Goal of the exercise »
Please repeat each line from the one holding "Select Any CPU from the platform list" through the final line of the data, exactly as it stands, with no pictures.
**** Extracted data ****
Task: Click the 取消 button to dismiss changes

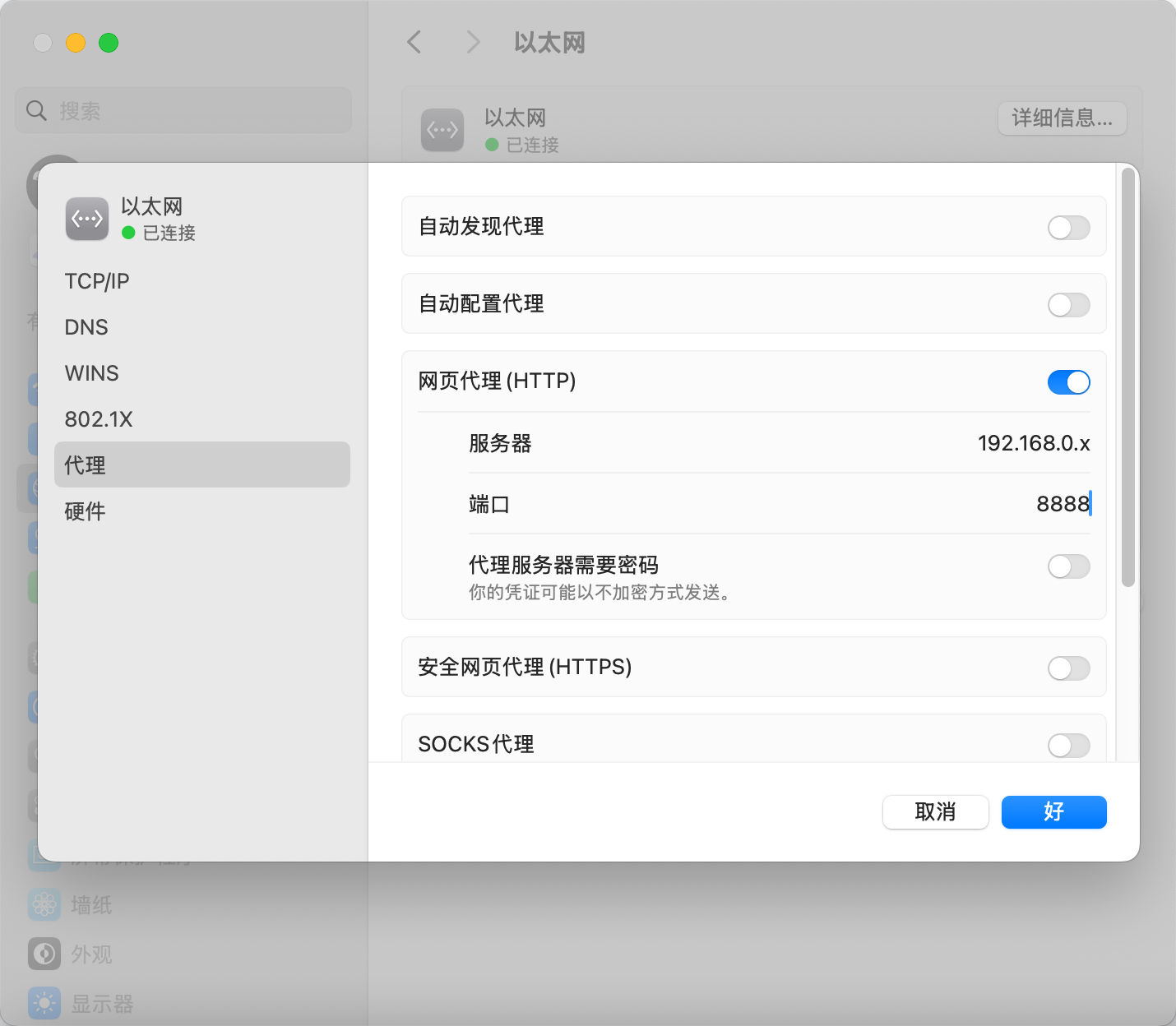Action: [x=935, y=812]
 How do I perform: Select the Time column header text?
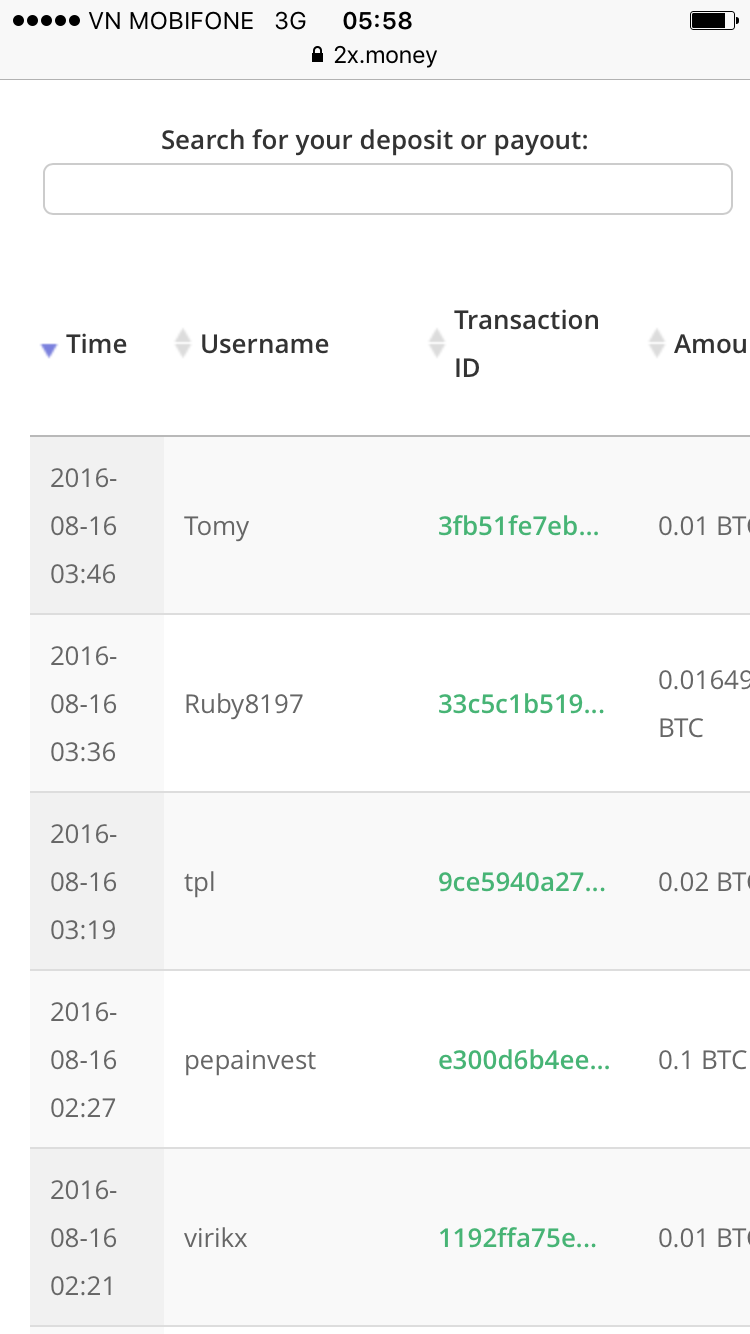97,344
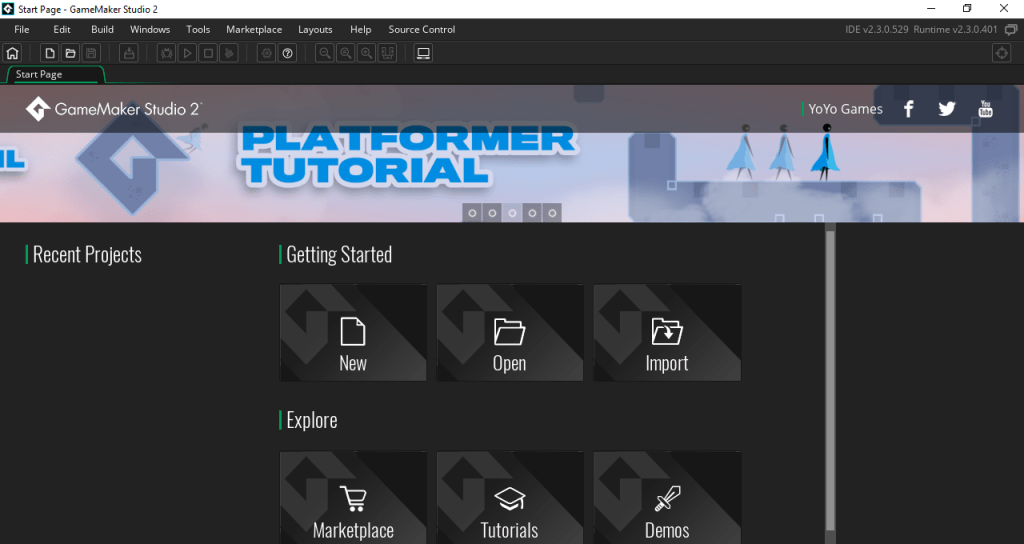Click the New project tile
Viewport: 1024px width, 544px height.
353,333
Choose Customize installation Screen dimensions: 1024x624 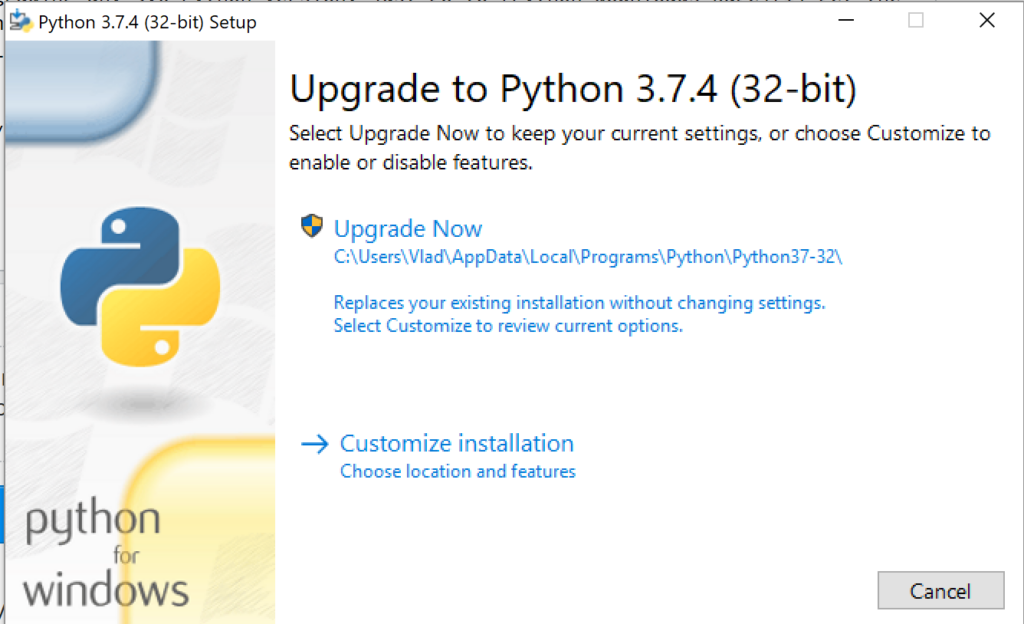click(x=457, y=443)
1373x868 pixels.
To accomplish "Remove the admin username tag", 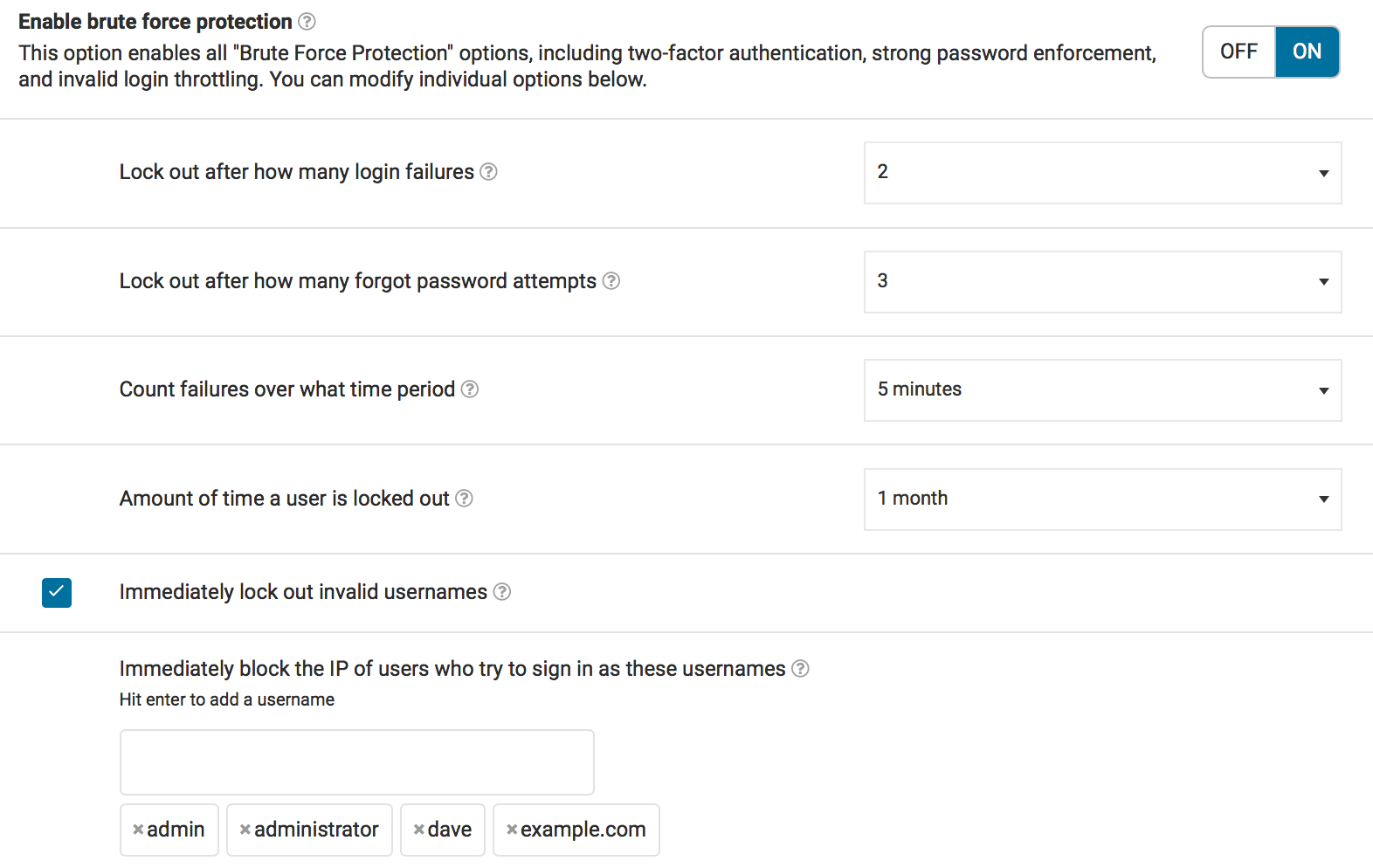I will coord(138,830).
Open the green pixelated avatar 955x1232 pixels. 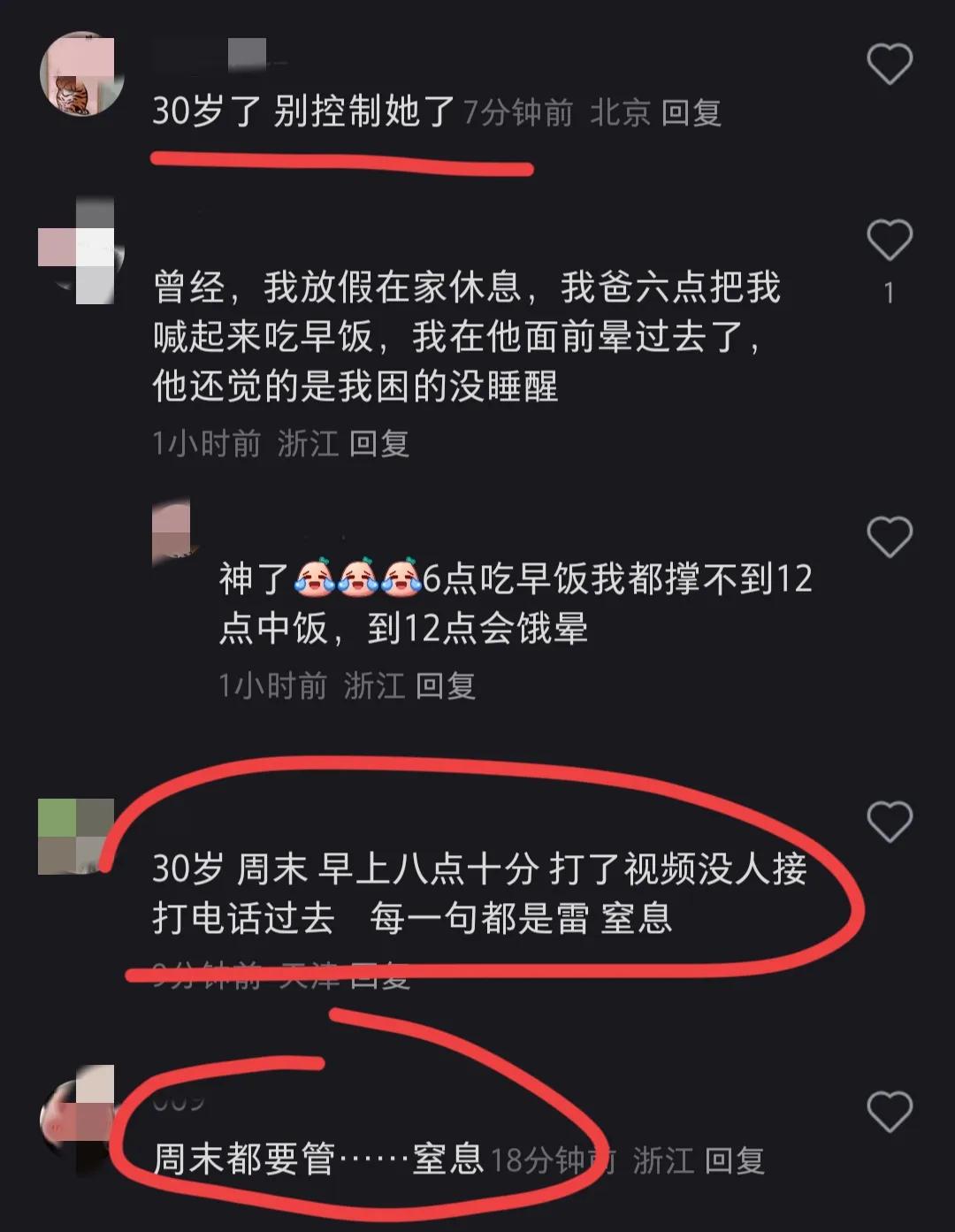click(x=76, y=837)
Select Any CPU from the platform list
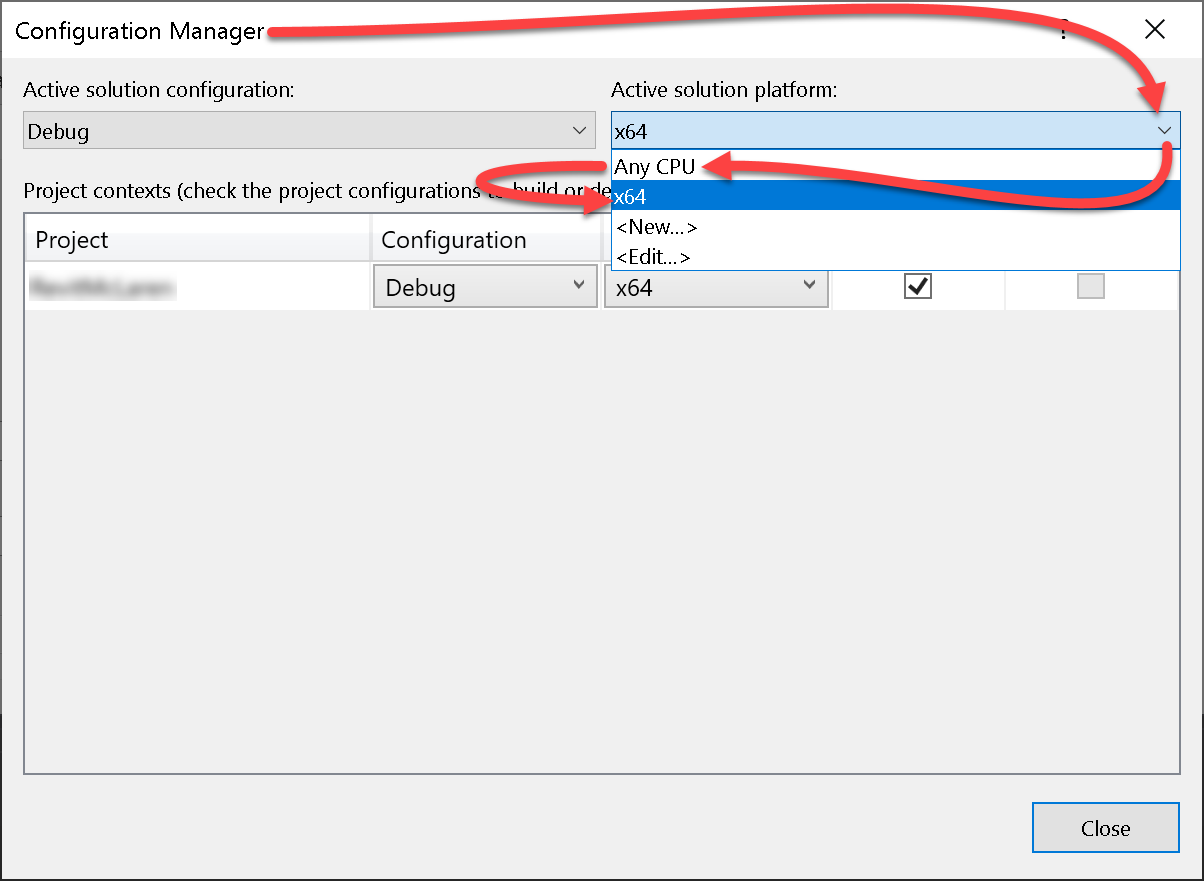 tap(655, 166)
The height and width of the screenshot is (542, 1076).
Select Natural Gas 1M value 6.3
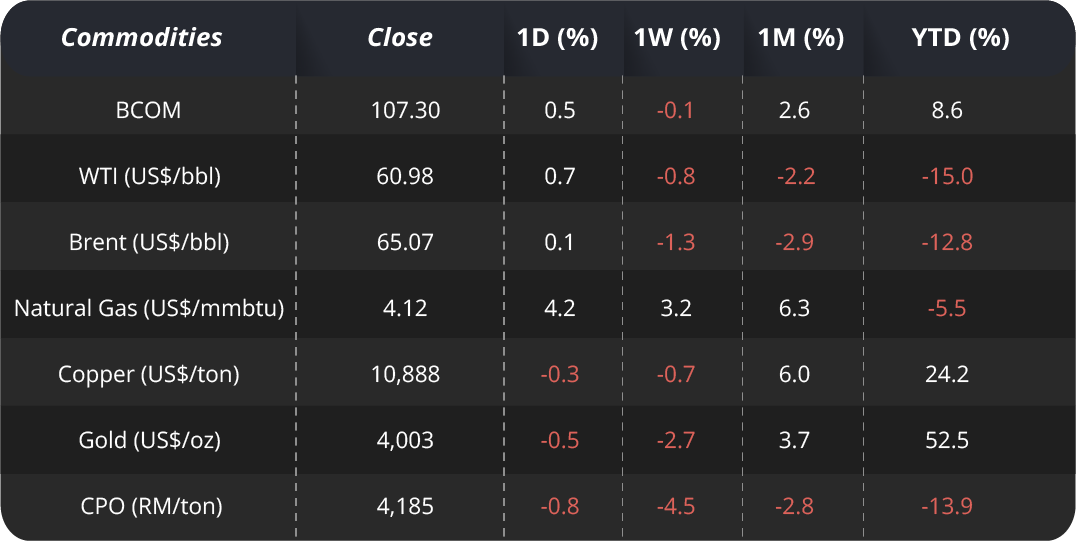(794, 308)
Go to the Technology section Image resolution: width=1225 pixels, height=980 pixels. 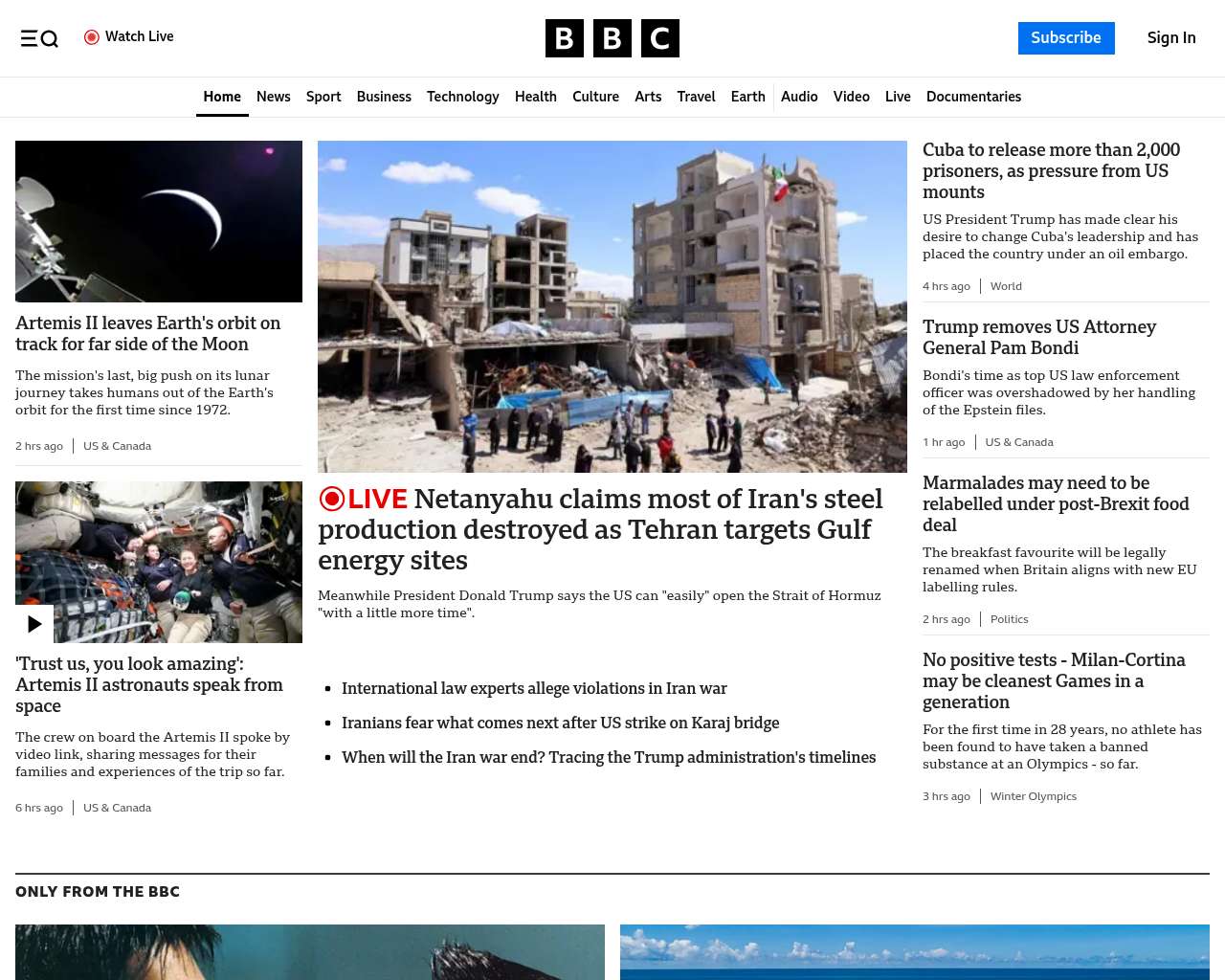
****
Solution to this problem »
Select Any CPU from the platform list
 tap(655, 166)
The height and width of the screenshot is (542, 1076).
Select Natural Gas 1M value 6.3
(794, 308)
Go to the Technology section Image resolution: width=1225 pixels, height=980 pixels. 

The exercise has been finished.